Specifying Fixed and Random Factors in Mixed Models

Wednesday, September 24th, 2008

Since SAS introduced Proc Mixed about fifteen years ago, S-Plus, Stata and SPSS have implemented procedures to analyze mixed models, greatly broadening the options available to researchers. These programs require correctly specifying the fixed and random factors of the model to obtain accurate analyses. The definitions in many texts often do not help with decisions to specify factors as fixed or random, since textbook examples are often artificial and hard to apply. Furthermore, the same factor can often be considered fixed or random, depending on the objective; This newsletter outlines a different way to think about fixed and random factors.

Consider an experiment that examines beetle damage on cucumbers. The experiment is replicated at five farms and on four fields at each farm. There are two varieties of cucumbers, and beetle damage is assessed on each of 50 plants at the end of the season. The researcher is interested in comparing differences in how much damage the two varieties sustain. The experiment then has the following factors: VARIETY, FARM, and FIELD.

Fixed factors can be thought of in terms of differences. The effect of a categorical fixed factor is defined by differences from the overall mean and the effect of a continuous fixed factor is defined by its slope–how the mean of the dependent variable differs with alternate values of the factor. The output for fixed factors provides estimates for mean-differences or slopes. Conclusions regarding fixed factors are particular to the values of these factors. For example, if one variety of cucumber is found to suffer significantly less damage than the other, this says nothing about cucumber varieties that were not tested.

Random factors, on the other hand, are defined by a distribution and not by differences. The values of a random factor are assumed to be chosen from a population with a normal distribution with a certain variance. The output for a random factor is an estimate of this variance and not a set of differences from a mean. Conclusions regarding random factors should be expressed in terms of variance. For example, we may find that the variability among fields makes up a certain percentage of the overall variability in beetle damage.

Situations that indicate fixed factors:

  1. The factor is the primary treatment that the researcher wants to compare. In our example, VARIETY is definitely fixed as the researcher wants to compare the mean beetle damage on the two varieties.
  2. The factor is a secondary covariate that might be confounded with the treatment, and the researcher wants to control for differences in this covariate. If these farms were specifically chosen for some feature they had, such as specific soil types or topographies that may affect beetle damage, and if the researcher would like to compare the farms as representatives of those soil types, then FARM should be fixed.
  3. The factor has only two values. Even if everything else indicates that a factor should be random, if it has only two values, the variance cannot be calculated, and it should be fixed.
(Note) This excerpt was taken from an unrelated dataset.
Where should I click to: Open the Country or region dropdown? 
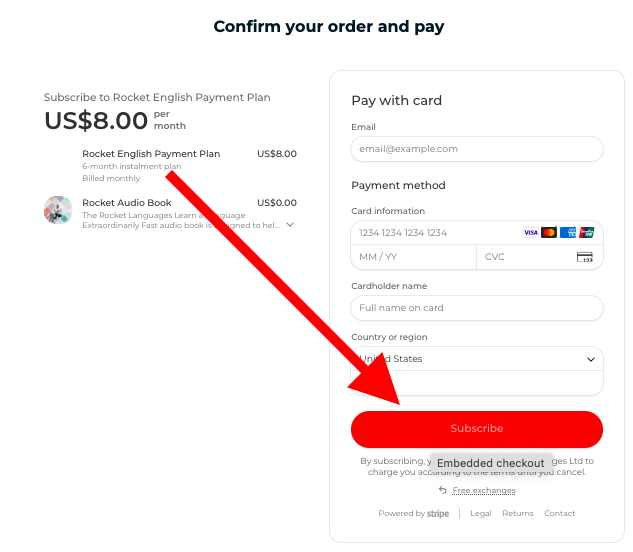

Situations that indicate random factors:

  1. The researcher is interested in quantifying how much of the overall variation to attribute to this factor. If the researcher was interested in how much of the variation in beetle damage was attributable to the farm at which the damage took place, FARM would be random.
  2. The researcher is not interested in knowing which means differ, but wants to account for the variation in this factor. If the farms were chosen at random, not for a specific feature, but because the researcher suspected that there is some variation in their soil types, which is representative of the variation across all farms, FARM should be random.
  3. The researcher would like to generalize the conclusions about this factor to the whole population. There is nothing about comparing these specific fields that is of interest to the researcher. Rather, the researcher wants to generalize the results of this experiment to all fields, so FIELD is random.
  4. Any interaction with a random factor is also random.

How the factors of a model are specified can have great influence on the results of the analysis and on the conclusions drawn.